Released two years after Dean's death, the Warner Bros. release chronicles his short life and career through black-and-white still photographs, interviews with the aunt and uncle who raised him, his paternal grandparents, a New York City cabdriver friend, and the owner of his favorite Los Angeles restaurant, and outtakes from East of Eden, footage of the opening night of Giant, and Dean's public service announcement for safe driving from Warner Bros. Presents.

Martin Gabel's narration was written by Stewart Stern, who scripted Dean's Rebel Without a Cause.
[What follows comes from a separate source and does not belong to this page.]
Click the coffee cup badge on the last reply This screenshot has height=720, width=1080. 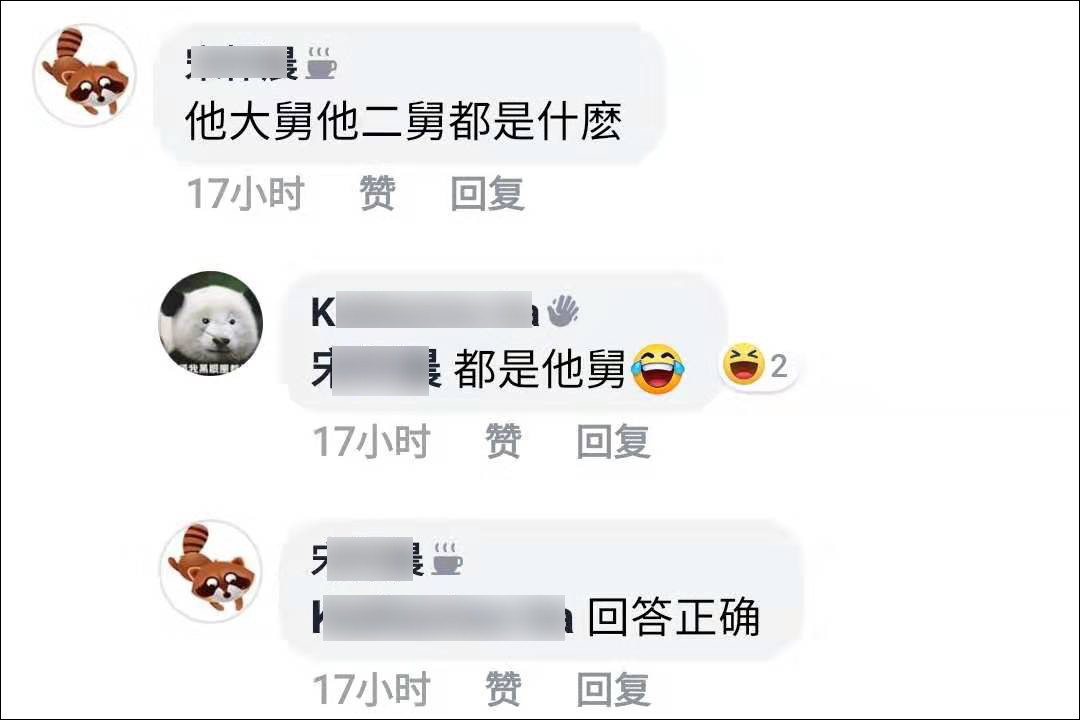[447, 559]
A directing credit was shared by Robert Altman and George W. George.

==Soundtrack==
The music accompanying The James Dean Story was composed and conducted by Leith Stevens, and featured Tommy Sands singing the theme song, "Let Me Be Loved". A tie-in album, Theme Music from "The James Dean Story", released by World Pacific Records in 1957, featured the jazz trumpeter, Chet Baker, and the flutist and saxophonist, Bud Shank.

The film is available on DVD.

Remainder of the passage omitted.